◆ **Study material**:
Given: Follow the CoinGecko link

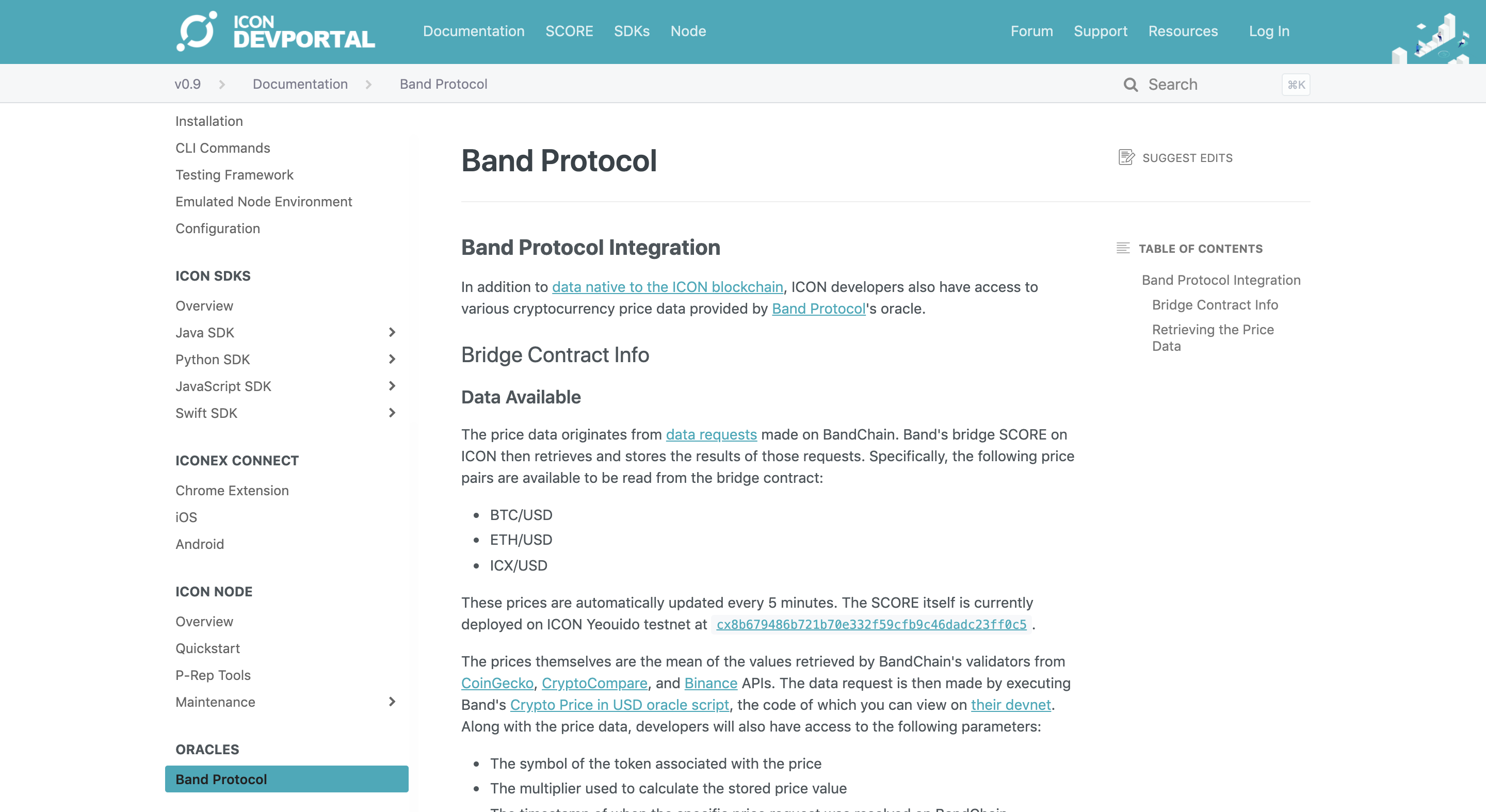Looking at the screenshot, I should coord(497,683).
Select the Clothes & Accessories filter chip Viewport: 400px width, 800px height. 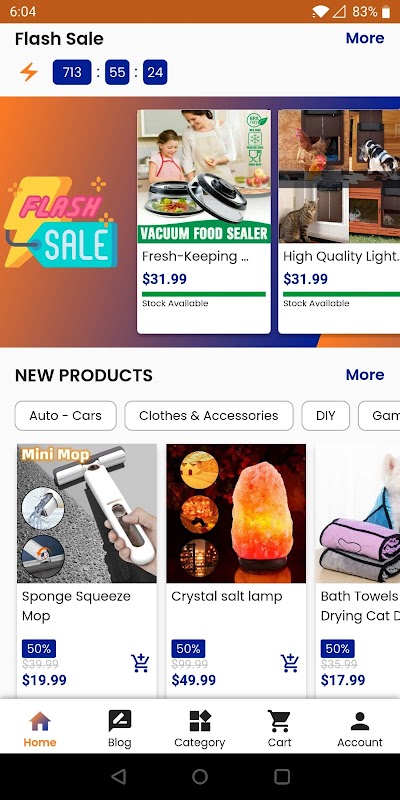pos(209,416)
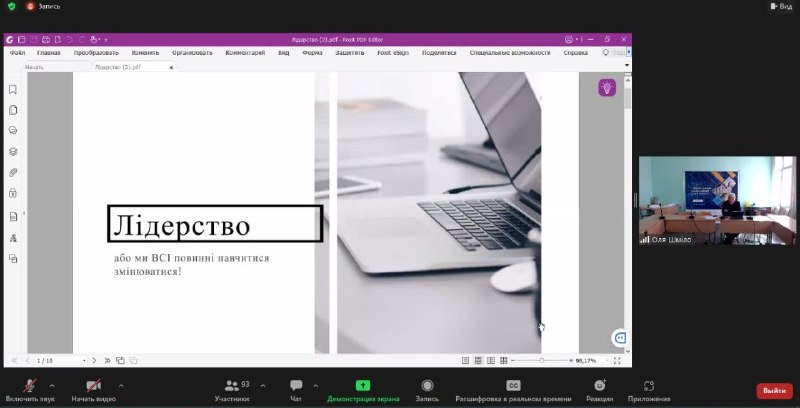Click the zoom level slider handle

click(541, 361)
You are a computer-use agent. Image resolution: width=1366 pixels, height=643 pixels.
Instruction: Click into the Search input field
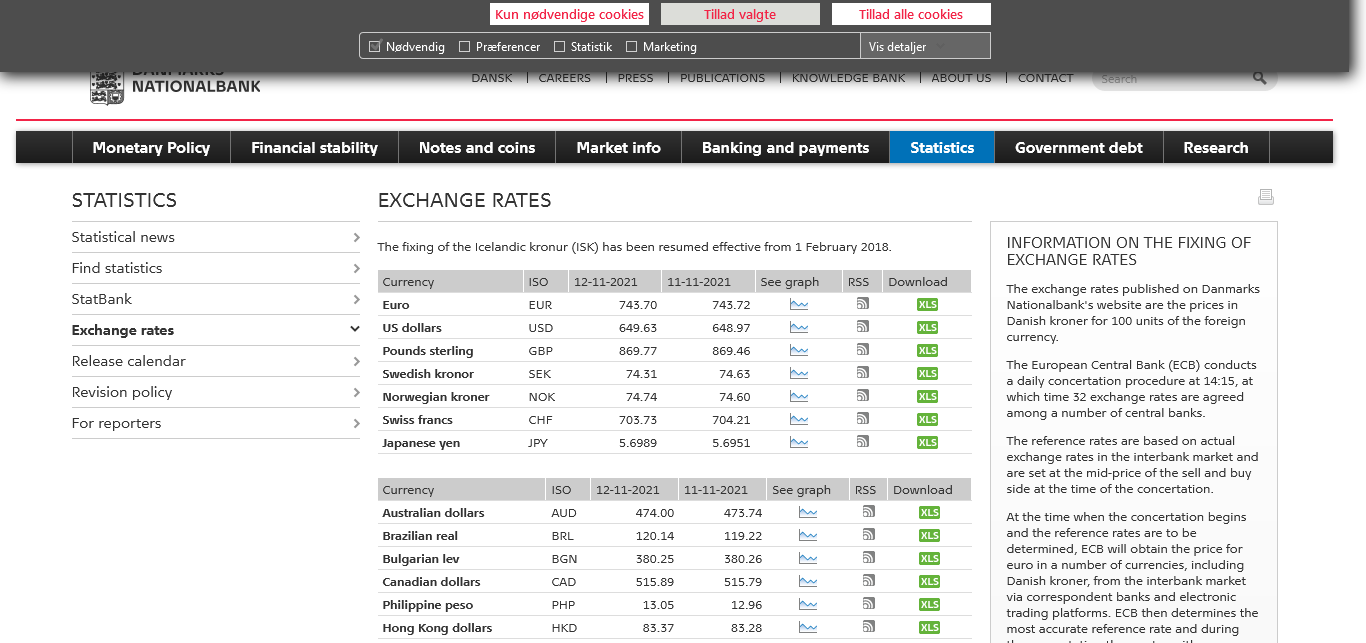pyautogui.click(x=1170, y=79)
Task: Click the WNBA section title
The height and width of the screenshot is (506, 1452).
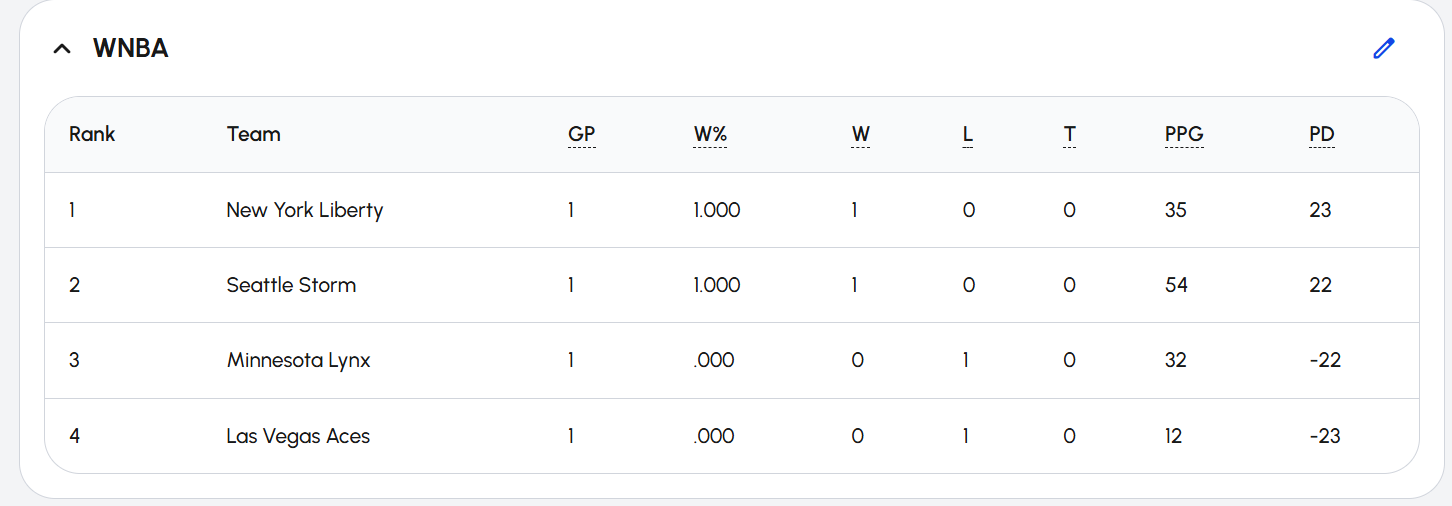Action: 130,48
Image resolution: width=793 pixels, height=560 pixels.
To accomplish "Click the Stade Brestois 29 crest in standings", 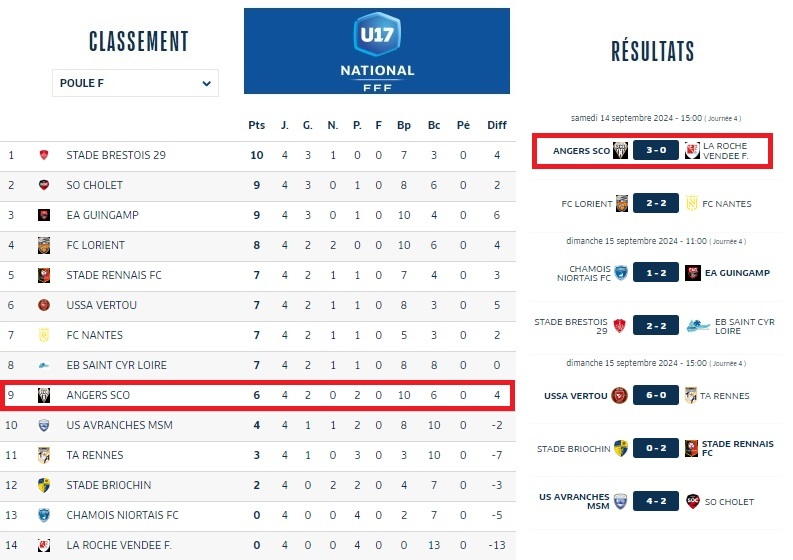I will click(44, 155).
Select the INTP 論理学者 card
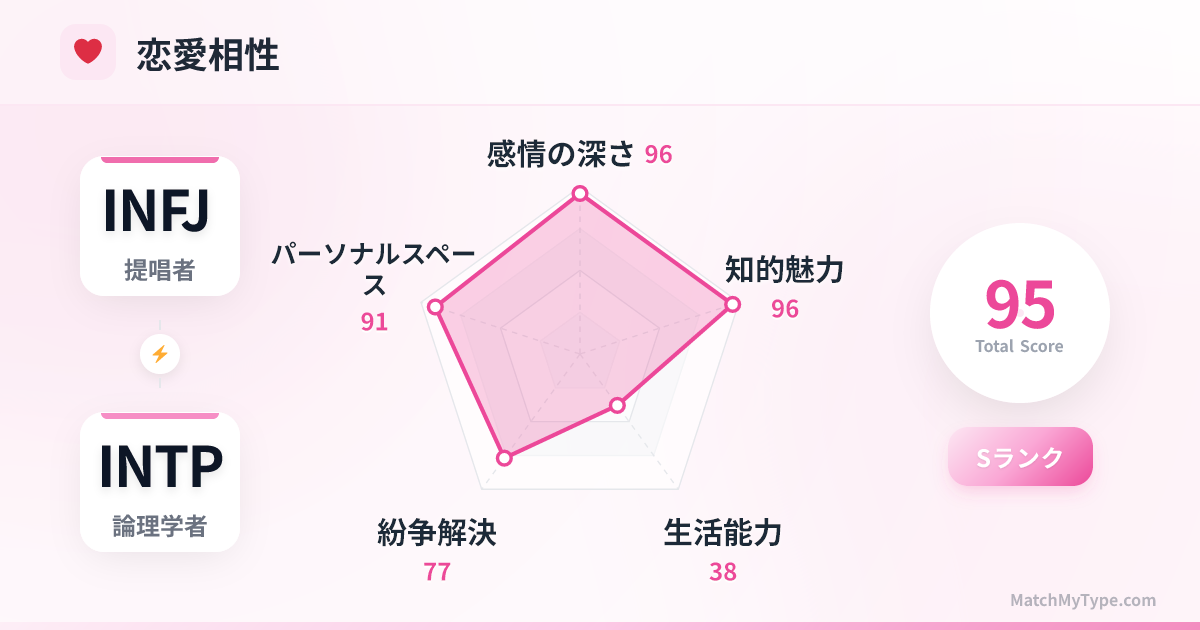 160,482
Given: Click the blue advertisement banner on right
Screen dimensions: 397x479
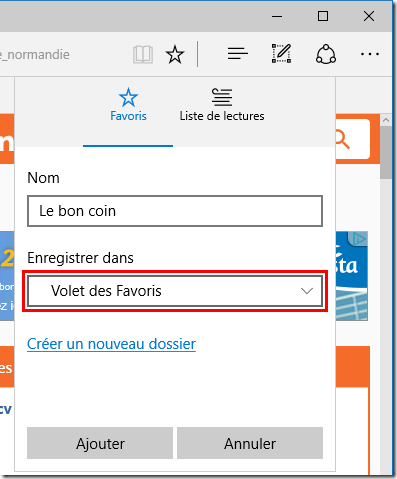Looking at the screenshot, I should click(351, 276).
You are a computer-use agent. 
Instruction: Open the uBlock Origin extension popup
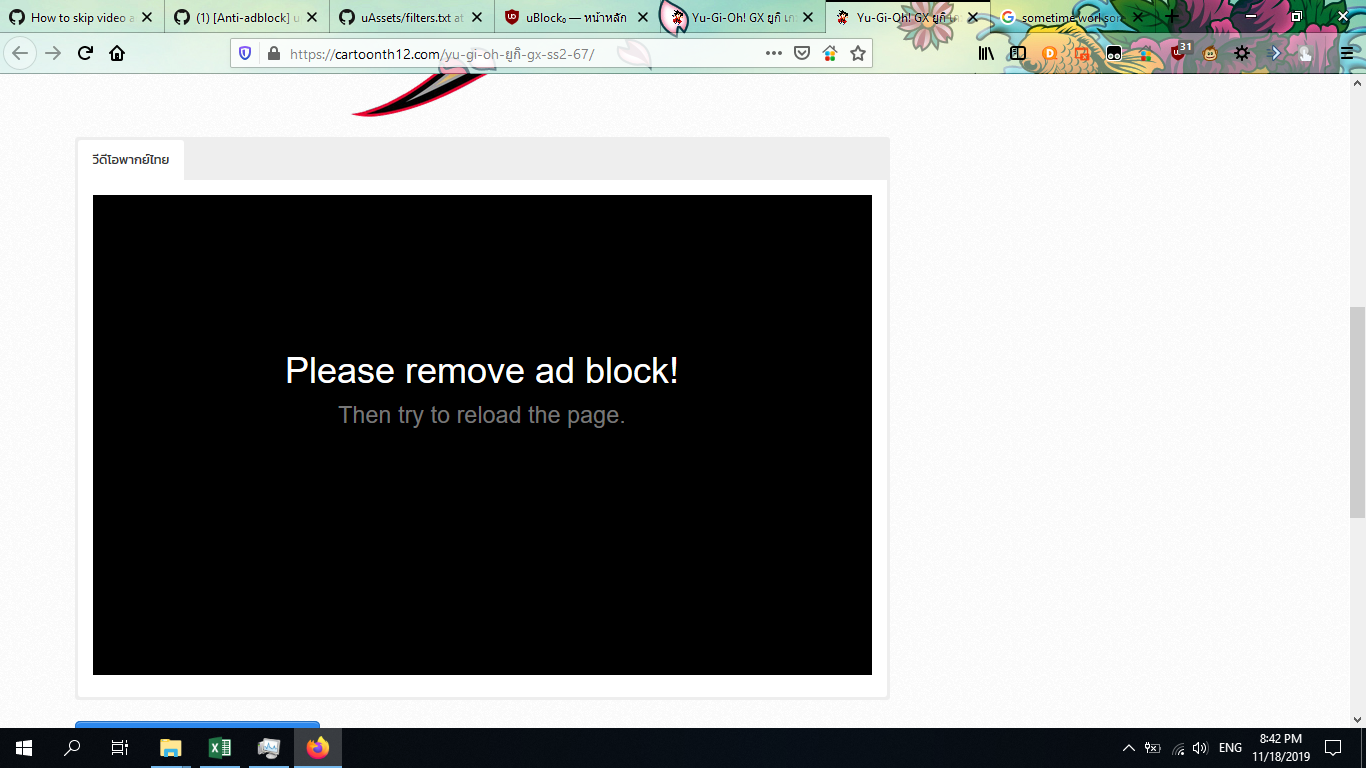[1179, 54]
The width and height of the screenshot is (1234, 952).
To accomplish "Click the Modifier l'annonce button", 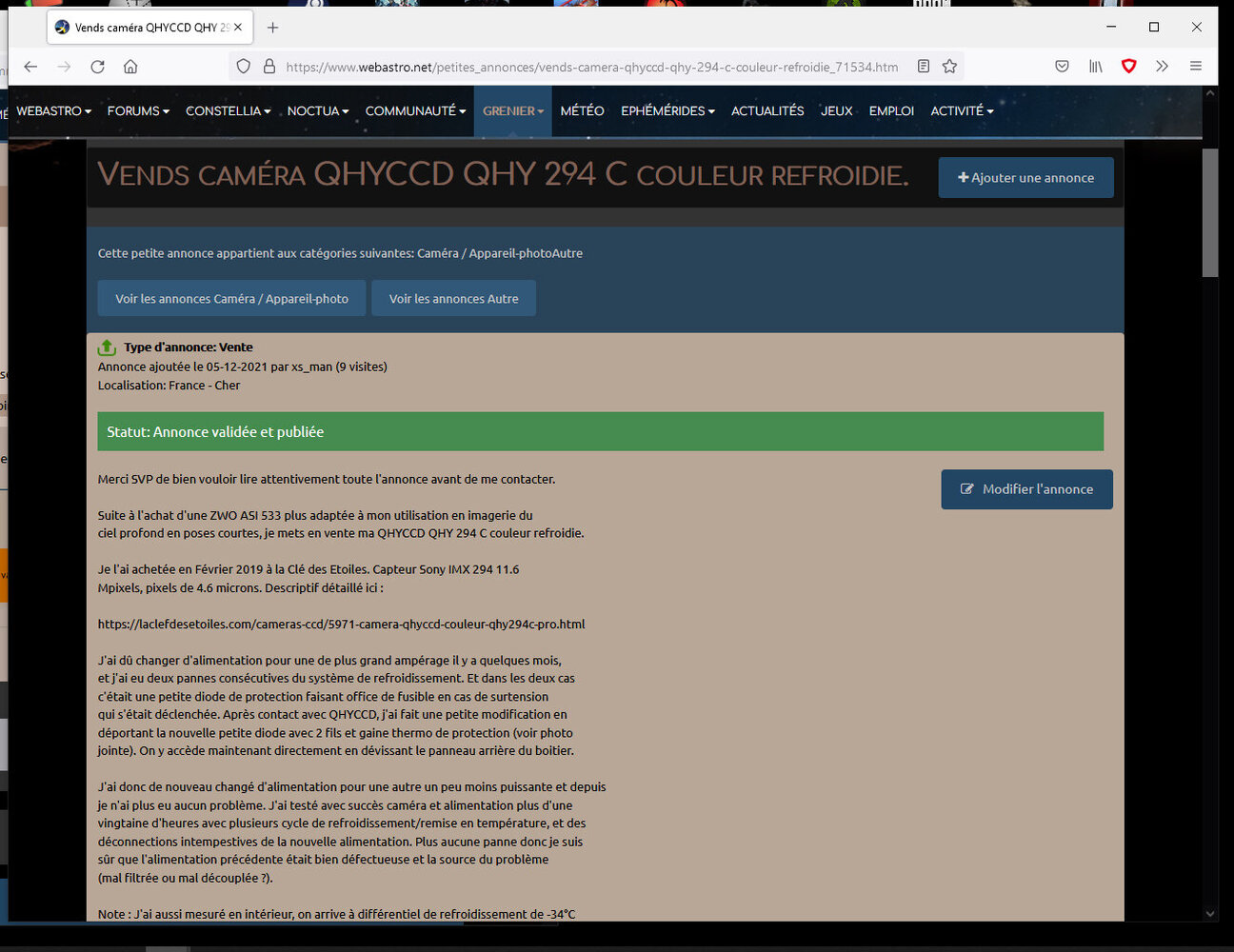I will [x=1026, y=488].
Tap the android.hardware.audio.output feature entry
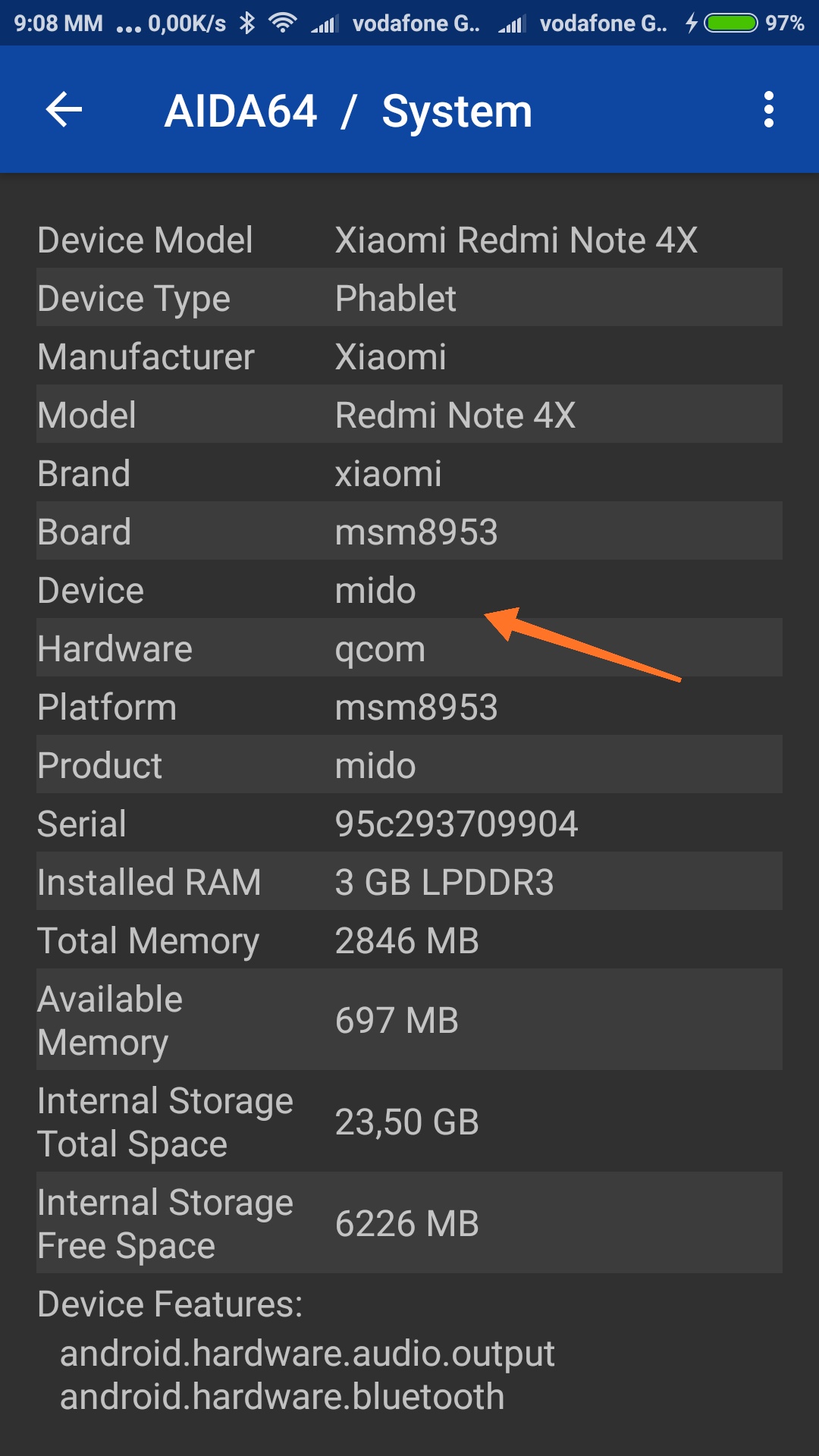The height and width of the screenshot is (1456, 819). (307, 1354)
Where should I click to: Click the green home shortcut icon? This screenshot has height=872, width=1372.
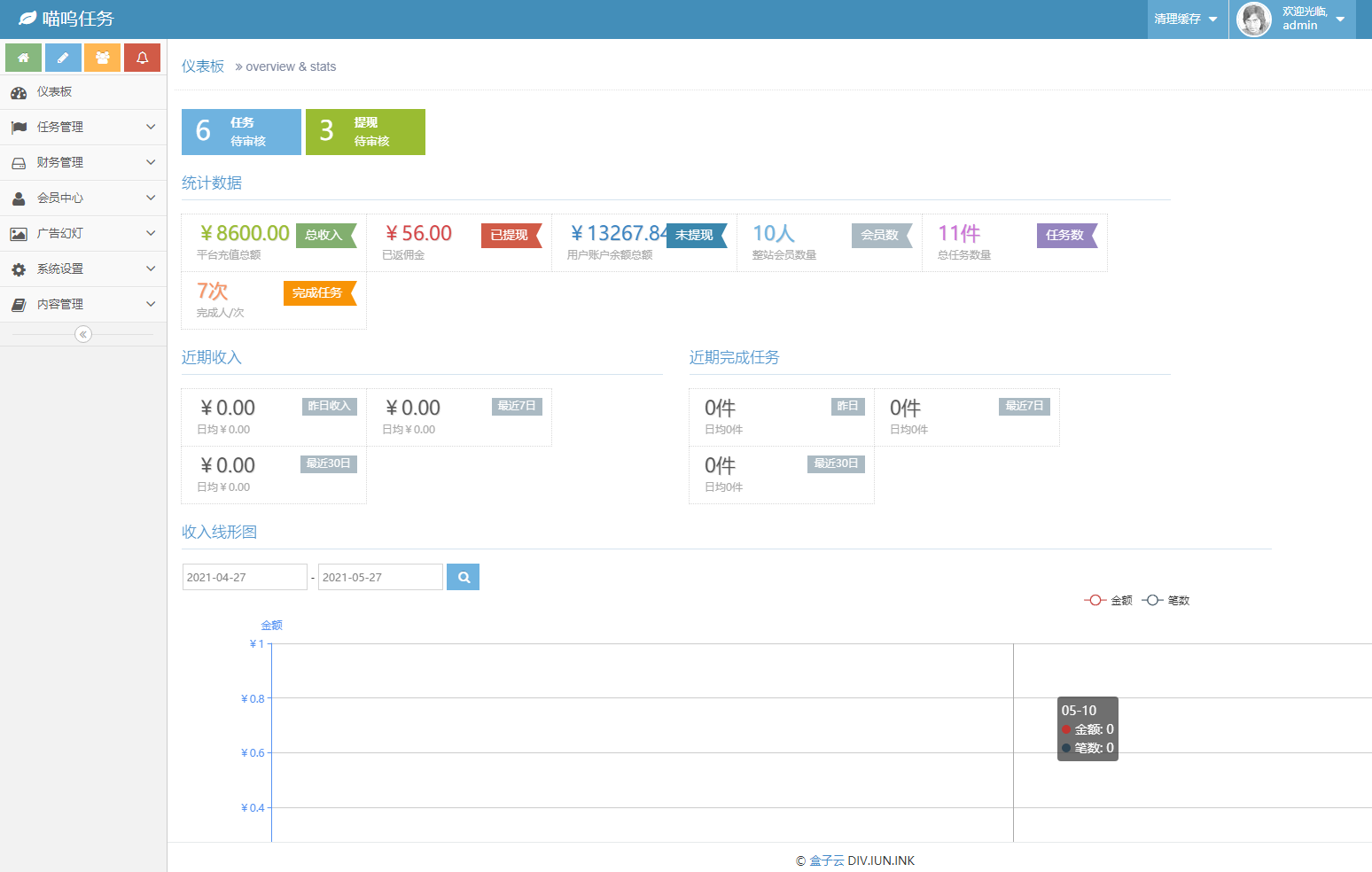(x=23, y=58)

◆ **Aim of the exercise**: Please state how many lines of the material contain the word "Image", giving the number alone.

◆ **Solution to this exercise**: 2